一方、今月の新国立劇場での公演は聖母も子どもを登場しない演出でした。
パンフレットに「アンジェリカの死の瞬間に起こったのは、客席の私たちも共有できるような奇跡だったのでしょうか」という演出の粟国淳さんの文章が載っていますが、「それを見えるように表現するのが舞台芸術なのでは?」と反論したくなってしまいました。ザルツブルク音楽祭の映像では、子どもの登場場面が一番感動的で、これを生で見たかったので。
映像や配信音源等では、子どもの登場場面でのアンジェリカの「ああ!」という声も聴くことができますが、台本を見て、この声も台本に指示されていることがわかりました。配信音源を聴いていても、このラストのアンジェリカの「ああ!」という声を聴くと、彼女の死んだ子どもの登場が目に浮かぶようで、感動してしまいます。

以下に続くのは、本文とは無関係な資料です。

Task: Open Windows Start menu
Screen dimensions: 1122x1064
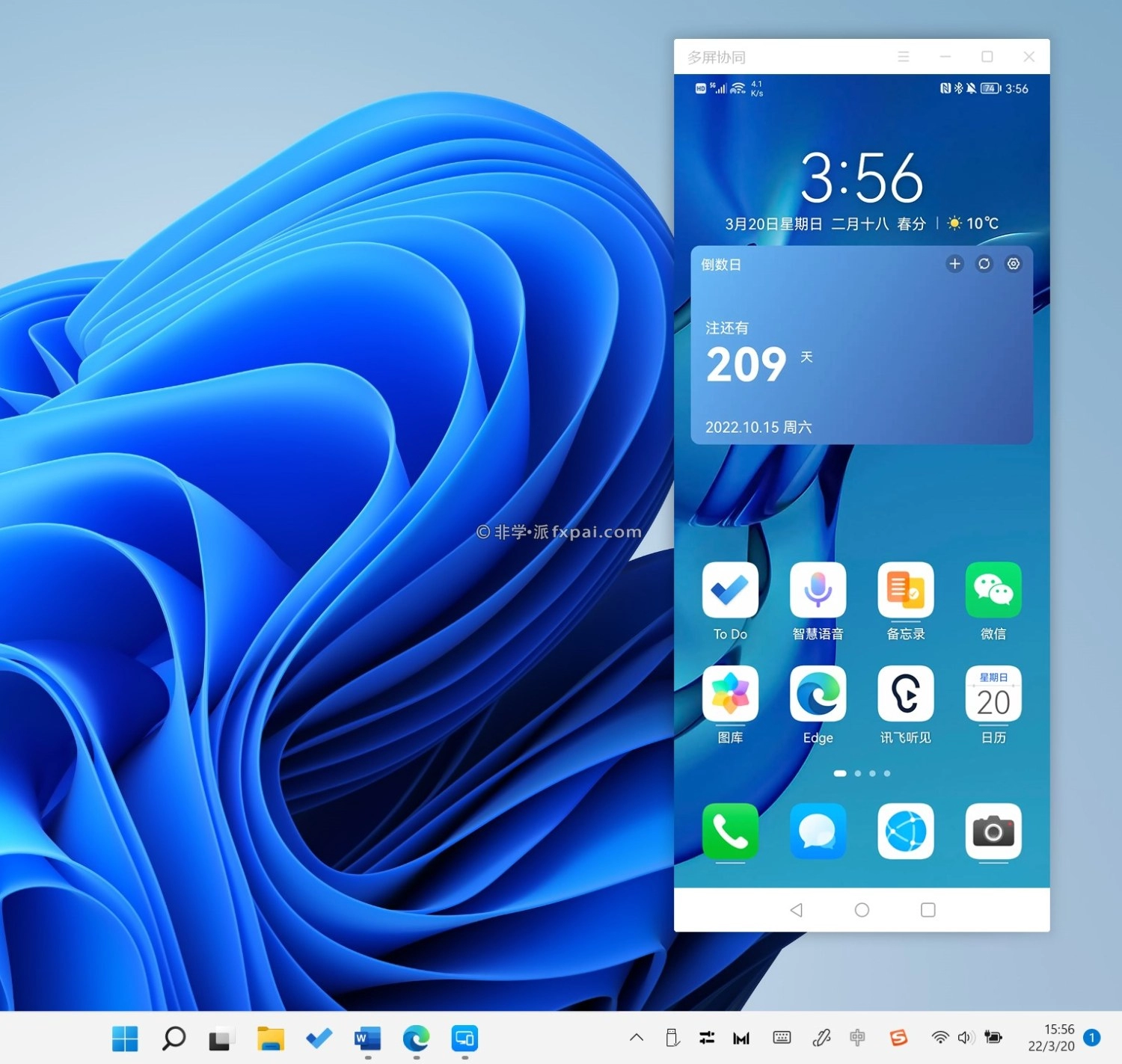Action: point(125,1038)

今回の新国立劇場の公演で、この演目を初めて劇場で鑑賞できて、美しい音楽に感動しました。演奏もよかったと思います(沼尻竜典指揮、東京フィル、アンジェリカ役はキアーラ・イゾットン)。これまで、プッチーニのオペラというと「ラ・ボエーム」ばかり聴いていて、今年は、「ラ・ボエーム」ばかり、色々な演出、色々な指揮者、色々な歌手陣による舞台を、3月から7月にかけて5公演も見て、例えばパレルモ・マッシモ劇場日本公演のフランチェスコ・イヴァン・チャンパのゆったりしたテンポでじっくりと聴かせる指揮など(ミミ役のゲオルギューもよかった)に感動しましたが、「ラ・ボエーム」以外のプッチーニの作品も鑑賞できてよかったと思います。「ラ・ボエーム」などに比べると上演機会が少ない演目ですが、これも美しい作品だと感じました。

今回入手した「修道女アンジェリカ」対訳台本は訳=とよしま洋、発行=アラウ・マーニャ/イタリアオペラ出版です。